These bodies of infantry were so disposed that they could with ease support and relieve each other, as exigency might demand.

The cavalry and chariots were stationed on either side, with small detached parties spreading along the front of the line; and this part of the army, rushing forwards on a signal, commenced the action, encouraged by the war-cry of the whole

power.

Accustomed to a limited theatre of warfare, amidst woodlands and morasses, with rival and contiguous tribes, the British commanders evinced a consummate skill in the arts of stratagem and surprise.

On such arts, indeed, depended their best hope, when they were opposed by the veteran legions.

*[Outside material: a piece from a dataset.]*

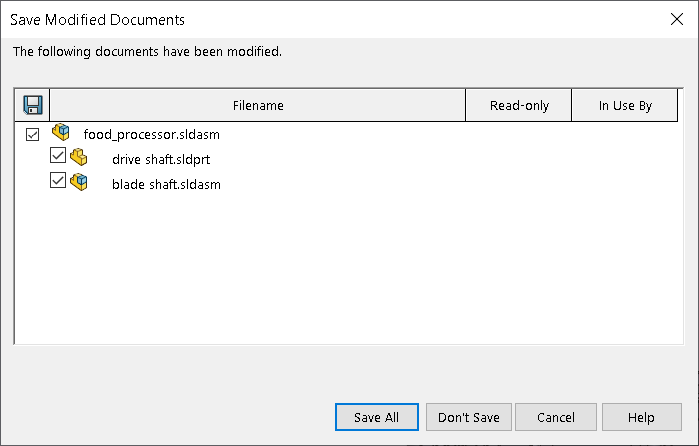
Task: Click the drive shaft part icon
Action: click(78, 157)
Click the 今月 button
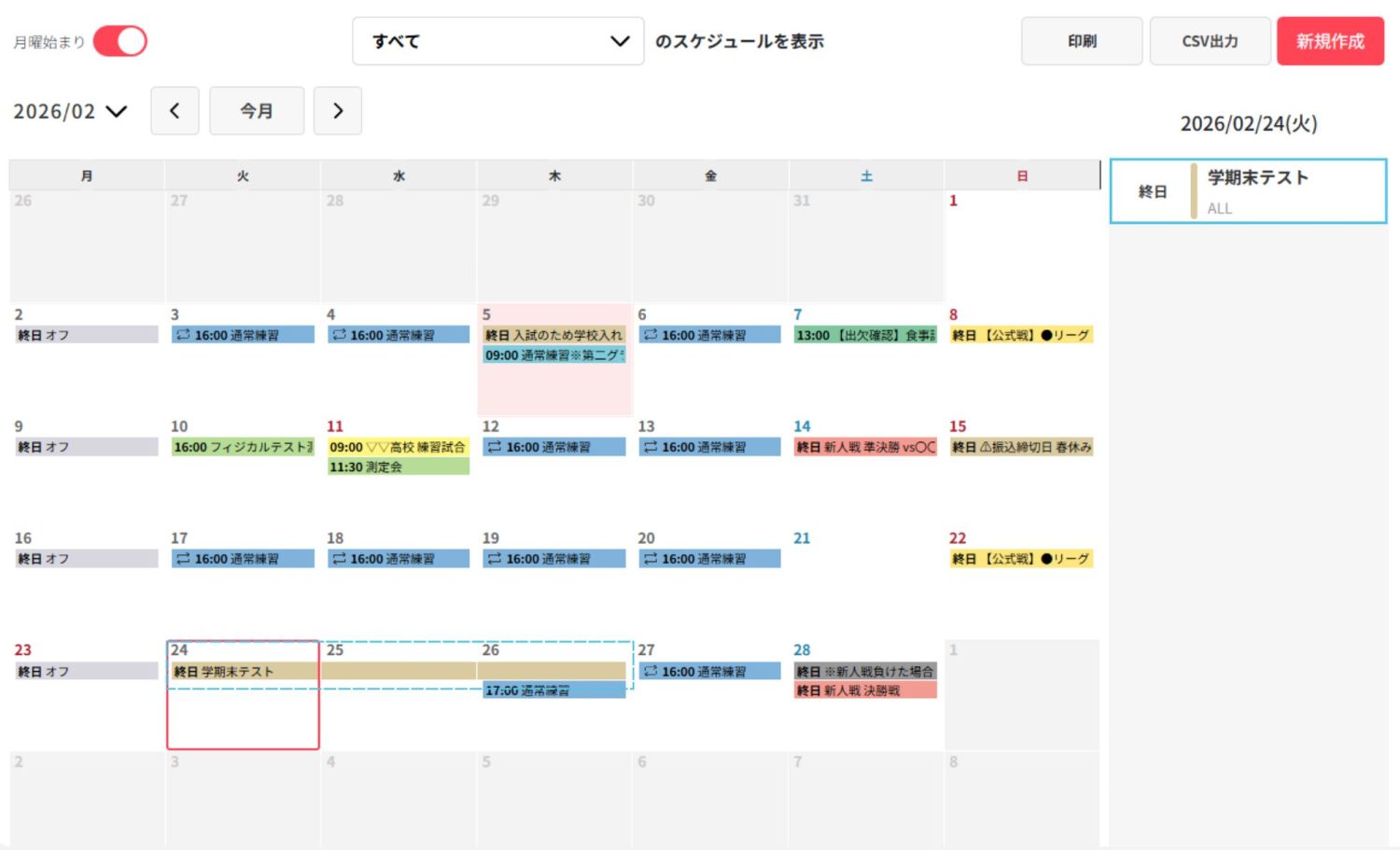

Their valour, however great, and their tactics, though far from contemptible, were not sufficient to enable them to cope in the open field with the superior arms and refined discipline of the Romans.

The hasty and predatory character of the warfare to which they had been alone accustomed, likewise precluded a knowledge in one essential branch of military science. This was the art of fortification; which they appear to have practised only in the instance of the barriers that they constructed around their towns, or stationary places of retreat in times of public danger.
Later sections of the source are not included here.